Abasourdi, Gil porte sa main à son appendice qui vire au cramoisi. En comparaison avec mes longues pointes, les siennes paraissent ridicules. Touché dans sa fierté, l'elfe blanc perd son flegme et se rue sur moi dans un hurlement. Nous luttons avec fougue sous les acclamations de la foule, émerveillée par nos prouesses. La force de l'un est déjouée par la rapidité de l'autre. Aucun de nous ne se démarque malgré tous nos efforts. Un gong puissant sonne la fin de la rencontre. Haletant, noyé de sueur, je fixe Gil d'un regard mauvais et me détache à regret de mon rival de toujours.

— Ce n'est que partie remise, jeune elfe.

— J'attends ce moment avec impatience, ancêtre.

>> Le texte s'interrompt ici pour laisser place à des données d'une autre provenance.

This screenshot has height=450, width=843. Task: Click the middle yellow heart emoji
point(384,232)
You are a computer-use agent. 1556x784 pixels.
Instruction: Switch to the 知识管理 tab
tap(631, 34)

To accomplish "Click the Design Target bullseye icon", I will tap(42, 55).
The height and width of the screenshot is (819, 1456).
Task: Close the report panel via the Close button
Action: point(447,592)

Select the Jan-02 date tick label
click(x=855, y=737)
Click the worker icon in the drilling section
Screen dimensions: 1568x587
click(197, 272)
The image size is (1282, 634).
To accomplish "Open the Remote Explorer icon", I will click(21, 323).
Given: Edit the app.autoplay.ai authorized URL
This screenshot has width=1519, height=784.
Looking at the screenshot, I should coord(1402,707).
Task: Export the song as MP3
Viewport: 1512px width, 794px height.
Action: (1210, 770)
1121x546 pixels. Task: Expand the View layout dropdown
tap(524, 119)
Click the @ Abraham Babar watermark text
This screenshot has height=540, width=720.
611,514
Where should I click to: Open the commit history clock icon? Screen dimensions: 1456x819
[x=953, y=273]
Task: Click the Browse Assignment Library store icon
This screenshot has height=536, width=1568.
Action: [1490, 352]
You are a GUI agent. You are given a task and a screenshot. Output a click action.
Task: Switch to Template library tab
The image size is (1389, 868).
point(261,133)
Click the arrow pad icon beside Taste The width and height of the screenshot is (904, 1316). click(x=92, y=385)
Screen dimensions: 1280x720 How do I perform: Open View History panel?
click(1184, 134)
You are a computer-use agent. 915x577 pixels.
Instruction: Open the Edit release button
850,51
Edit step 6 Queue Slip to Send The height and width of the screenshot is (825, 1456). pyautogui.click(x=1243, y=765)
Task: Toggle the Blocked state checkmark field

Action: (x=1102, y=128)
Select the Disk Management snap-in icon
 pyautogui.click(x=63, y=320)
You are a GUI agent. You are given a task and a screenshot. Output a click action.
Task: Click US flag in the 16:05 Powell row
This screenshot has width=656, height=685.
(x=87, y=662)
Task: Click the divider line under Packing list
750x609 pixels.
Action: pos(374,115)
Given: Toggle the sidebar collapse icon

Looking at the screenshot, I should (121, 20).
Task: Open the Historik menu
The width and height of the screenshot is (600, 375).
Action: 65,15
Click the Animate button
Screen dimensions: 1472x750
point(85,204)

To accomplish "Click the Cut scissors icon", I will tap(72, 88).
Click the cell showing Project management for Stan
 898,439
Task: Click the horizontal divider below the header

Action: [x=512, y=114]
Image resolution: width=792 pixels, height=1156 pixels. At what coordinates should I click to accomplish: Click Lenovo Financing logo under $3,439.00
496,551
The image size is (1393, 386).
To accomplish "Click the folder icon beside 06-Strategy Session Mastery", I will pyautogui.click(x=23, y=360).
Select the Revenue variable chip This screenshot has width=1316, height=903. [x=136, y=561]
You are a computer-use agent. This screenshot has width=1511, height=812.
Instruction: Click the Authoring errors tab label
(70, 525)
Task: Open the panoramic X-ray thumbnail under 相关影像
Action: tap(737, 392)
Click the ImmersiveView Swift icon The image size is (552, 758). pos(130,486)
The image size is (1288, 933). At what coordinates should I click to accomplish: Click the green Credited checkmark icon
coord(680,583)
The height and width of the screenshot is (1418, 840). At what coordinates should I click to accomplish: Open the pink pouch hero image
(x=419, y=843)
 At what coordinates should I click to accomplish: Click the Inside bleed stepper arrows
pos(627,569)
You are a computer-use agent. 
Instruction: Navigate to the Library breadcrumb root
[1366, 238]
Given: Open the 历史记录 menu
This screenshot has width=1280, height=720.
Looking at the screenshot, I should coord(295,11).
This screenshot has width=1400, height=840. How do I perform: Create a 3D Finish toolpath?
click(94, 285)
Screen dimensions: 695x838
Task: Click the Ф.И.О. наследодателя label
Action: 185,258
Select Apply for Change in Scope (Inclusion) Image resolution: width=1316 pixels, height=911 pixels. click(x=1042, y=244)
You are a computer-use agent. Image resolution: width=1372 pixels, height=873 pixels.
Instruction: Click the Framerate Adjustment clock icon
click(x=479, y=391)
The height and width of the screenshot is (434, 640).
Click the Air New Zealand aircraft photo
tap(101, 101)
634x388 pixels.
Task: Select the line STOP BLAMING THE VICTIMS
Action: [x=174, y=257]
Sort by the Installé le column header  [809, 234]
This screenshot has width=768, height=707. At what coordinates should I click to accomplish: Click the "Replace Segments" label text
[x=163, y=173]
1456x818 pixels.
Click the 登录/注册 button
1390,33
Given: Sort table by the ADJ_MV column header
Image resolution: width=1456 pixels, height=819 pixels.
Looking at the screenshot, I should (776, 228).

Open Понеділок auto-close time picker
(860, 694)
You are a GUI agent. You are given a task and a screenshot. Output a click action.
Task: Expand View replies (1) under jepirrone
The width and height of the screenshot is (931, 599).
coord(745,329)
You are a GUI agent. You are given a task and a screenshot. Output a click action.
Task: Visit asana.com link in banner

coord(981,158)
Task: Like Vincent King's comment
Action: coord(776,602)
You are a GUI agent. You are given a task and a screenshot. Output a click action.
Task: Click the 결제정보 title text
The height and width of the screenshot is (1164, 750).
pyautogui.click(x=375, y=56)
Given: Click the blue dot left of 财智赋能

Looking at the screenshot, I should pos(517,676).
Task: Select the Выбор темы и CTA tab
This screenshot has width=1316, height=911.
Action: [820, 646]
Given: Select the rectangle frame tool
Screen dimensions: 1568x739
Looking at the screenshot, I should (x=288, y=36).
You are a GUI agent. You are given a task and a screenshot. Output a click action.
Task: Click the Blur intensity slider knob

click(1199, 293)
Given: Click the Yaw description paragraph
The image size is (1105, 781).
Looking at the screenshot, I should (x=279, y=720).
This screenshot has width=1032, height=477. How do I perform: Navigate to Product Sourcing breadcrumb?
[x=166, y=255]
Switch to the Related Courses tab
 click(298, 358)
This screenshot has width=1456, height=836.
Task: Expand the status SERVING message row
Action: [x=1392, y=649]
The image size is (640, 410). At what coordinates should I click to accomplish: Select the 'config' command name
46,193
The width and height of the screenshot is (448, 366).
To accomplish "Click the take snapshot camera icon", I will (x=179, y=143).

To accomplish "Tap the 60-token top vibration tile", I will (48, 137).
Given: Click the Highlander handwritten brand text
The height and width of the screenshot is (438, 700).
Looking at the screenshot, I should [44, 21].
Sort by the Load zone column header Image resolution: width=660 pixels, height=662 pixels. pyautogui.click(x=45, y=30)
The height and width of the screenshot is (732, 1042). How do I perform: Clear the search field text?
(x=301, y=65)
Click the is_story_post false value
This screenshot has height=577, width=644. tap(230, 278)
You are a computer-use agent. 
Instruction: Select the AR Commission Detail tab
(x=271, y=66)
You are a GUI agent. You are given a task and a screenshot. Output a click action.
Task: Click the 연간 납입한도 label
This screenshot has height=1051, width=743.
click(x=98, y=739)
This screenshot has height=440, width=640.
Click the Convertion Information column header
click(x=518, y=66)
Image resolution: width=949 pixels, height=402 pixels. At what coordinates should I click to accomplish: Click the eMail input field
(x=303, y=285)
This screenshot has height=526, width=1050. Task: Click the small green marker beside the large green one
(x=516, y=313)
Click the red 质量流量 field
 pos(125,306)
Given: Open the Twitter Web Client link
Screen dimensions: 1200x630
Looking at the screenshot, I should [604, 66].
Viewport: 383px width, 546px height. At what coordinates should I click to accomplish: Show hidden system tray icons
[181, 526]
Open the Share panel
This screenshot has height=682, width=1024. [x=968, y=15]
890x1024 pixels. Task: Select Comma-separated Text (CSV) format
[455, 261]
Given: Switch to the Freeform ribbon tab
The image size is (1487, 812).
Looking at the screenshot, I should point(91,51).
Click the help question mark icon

Mettant de côté nos différends, nous nous tournons vers la foule pour la saluer, puis vers nos souverains pour nous incliner avec respect.

— Magnifique combat, s'extasie le roi Freyr, qui applaudit avec enthousiasme. C'est toujours un véritable divertissement de vous voir évoluer ensemble. Félicitations aux vainqueurs du tournoi !

L'assemblée nous acclame avec passion pour rendre hommage à notre courage. Nous prenons le temps de remercier les spectateurs avant de nous jeter un dernier regard glacial et de quitter l'arène, sans nous retourner.





*Fanthur : "maître" en langue elfique.

*Àlfheimr : "monde des elfes" en langue elfique.